» **ABOUT THIS TASK**
The records sit below. Return every line in them that holds the word "agent".

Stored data
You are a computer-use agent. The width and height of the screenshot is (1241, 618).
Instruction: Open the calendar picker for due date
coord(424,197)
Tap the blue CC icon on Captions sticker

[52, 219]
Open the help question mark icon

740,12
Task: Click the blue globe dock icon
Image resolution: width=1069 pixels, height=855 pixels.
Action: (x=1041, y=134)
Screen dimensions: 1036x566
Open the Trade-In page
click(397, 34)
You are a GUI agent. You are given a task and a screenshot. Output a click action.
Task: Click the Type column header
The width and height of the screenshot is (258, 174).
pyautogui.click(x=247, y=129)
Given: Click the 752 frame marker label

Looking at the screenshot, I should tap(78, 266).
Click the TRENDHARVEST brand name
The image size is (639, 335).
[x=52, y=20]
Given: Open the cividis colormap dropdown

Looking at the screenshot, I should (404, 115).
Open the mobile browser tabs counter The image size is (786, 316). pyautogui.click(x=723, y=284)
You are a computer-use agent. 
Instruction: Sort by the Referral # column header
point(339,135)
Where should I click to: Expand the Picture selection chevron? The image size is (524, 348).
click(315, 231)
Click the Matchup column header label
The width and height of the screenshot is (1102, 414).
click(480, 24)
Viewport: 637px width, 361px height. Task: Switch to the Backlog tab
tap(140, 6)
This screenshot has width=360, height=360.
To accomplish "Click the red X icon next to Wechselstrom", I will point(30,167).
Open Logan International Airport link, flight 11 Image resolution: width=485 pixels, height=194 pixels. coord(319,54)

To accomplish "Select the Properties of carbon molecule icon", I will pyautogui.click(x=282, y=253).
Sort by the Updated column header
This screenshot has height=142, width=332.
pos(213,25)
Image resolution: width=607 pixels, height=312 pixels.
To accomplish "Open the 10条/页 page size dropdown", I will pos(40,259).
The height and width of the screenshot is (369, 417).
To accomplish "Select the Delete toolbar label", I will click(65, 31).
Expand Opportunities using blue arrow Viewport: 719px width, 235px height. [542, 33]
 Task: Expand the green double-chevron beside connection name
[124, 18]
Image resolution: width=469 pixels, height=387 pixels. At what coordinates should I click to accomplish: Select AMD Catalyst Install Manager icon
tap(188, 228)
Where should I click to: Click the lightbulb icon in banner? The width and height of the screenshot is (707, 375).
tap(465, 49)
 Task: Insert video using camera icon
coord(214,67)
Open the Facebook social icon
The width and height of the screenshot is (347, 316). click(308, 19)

» **ANSWER TO THIS PROBLEM**
You are a computer-use agent. The width and height of the screenshot is (1241, 618).
You are a GUI agent. You are given a task and a screenshot. Output a click action.
You are a computer-use agent. 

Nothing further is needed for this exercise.